Londrina pode sair na frente em nível estadual e entrar ainda este ano na era dos condomínios industriais com controle ambiental. A Companhia de Desenvolvimento de Londrina (Codel) está tentando viabilizar a primeira experiência em um segmento atormentado pela fiscalização sanitária e ambiental.
Se o projeto sair do papel, pelo menos uma dúzia de empresas ligadas ao setor de carnes e derivados estarão instaladas até o final do ano em uma área próxima a Estrada dos Coroados, a caminho do Patrimônio Regina (zona sul). A expectativa é que o empreendimento crie pelo menos 400 empregos.
O plano é utilizar uma área de cerca de 130 mil metros quadrados para montar a médio prazo um centro de excelência capaz de chamar a atenção dos exigentes mercados europeu e norte-americano. Para isso, serão adotadas normas internacionais de controle sanitário e ambiental, cuja principal necessidade é a formação de um lago de decantação que evite a poluição de afluentes, inclusive do lençol freático. ''Isto será em uma segunda etapa, quando o condomínio estiver consolidado. Nesta primeira etapa, iremos pensar mais no mercado interno'', adianta o presidente da Codel, João Batista de Rezende.
Ele conta que a idéia surgiu após a procura de empresários interessados em áreas ambientalmente aceitas para a atividade.
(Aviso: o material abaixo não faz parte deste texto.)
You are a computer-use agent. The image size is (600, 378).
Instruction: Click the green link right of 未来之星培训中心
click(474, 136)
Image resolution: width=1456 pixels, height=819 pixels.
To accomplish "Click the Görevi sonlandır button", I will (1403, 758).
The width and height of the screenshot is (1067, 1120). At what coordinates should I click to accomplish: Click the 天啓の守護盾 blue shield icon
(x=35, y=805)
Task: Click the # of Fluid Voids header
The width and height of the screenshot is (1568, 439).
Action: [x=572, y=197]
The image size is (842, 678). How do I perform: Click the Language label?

A maioria estava em apuros com a fiscalização e algumas já haviam sido multadas por irregularidades ambientais na operação. Foi então que a administração municipal decidiu consultar o escritório regional do Instituto Ambiental do Paraná (IAP) para que o órgão indicasse um local para abrigar estas empresas, algumas instaladas hoje em municípios vizinhos.
O primeiro passo para que a solução pioneira comece a tomar corpo é uma série de reuniões com os interessados. A primeira delas foi ontem. Compareceram representantes de oito empresas: Sóporco, Ipê, Pauza, Rainha da Paz, Lopes e Ribeiro, Belga, Bono e Oliveira e Charque Medina, as três últimas de Cambé. ''O maior interessado é o próprio empresariado. Eles vão ter que investir em controle ambiental senão terão muitas dificuldades para concorrer mesmo no mercado interno, que também é cada vez mais exigente'', avalia Rezende. ''Até porque os compradores europeus fazem questão de conferir in loco as condições do frigorífico''.
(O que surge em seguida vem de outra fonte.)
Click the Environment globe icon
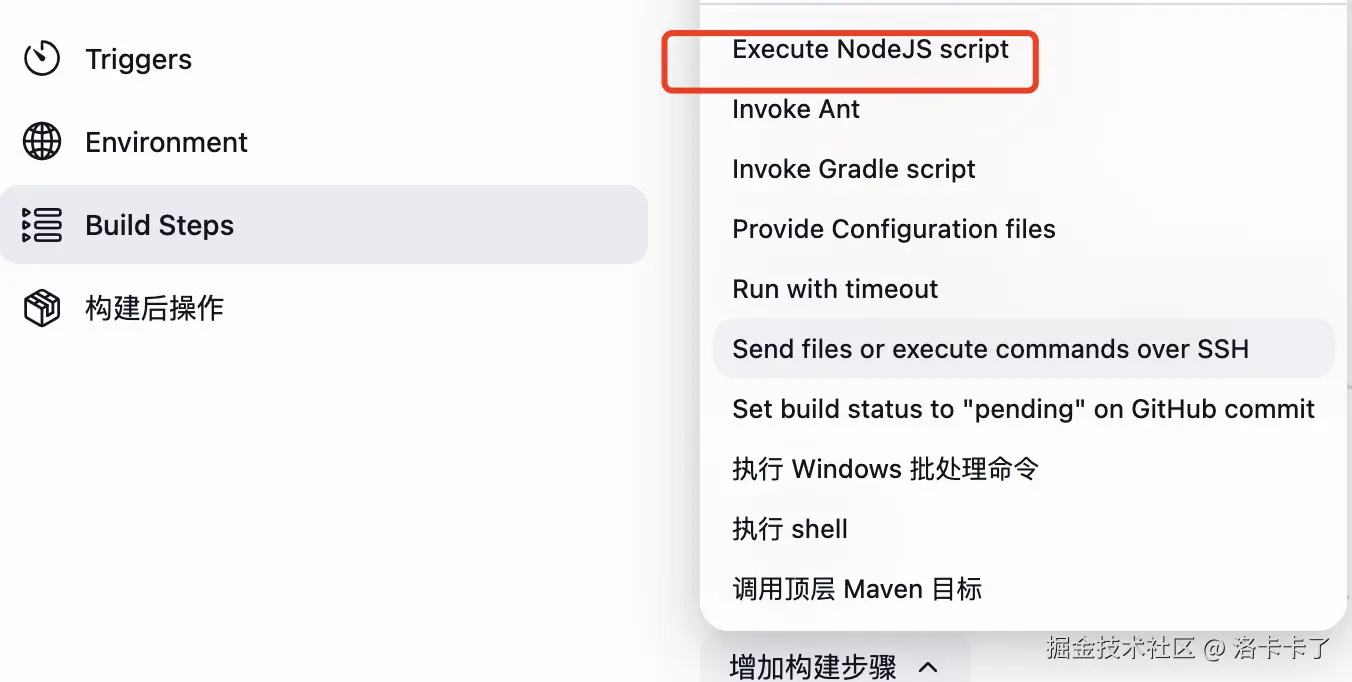tap(42, 142)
Obrigado a se adequar, o setor poderá reduzir gastos ao compartilhar no condomínio áreas comuns além da lagoa de decantação, vias de acesso, área de carga e descarga, instalações elétricas e hidráulicas.
Outra vantagem seria o choque de credibilidade para um setor conhecido como um dos maiores sonegadores de impostos, de acordo com as palavras do próprio presidente da Codel. Uma das garantias para a imagem do condomínio seria o funcionamento, dentro da área do condomínio, de um escritório do Ministério da Agricultura. ''Eles já acenaram positivamente'', garante Rezende. Além disso, os empresários agregariam valor aos produtos e reduziriam custos de produção.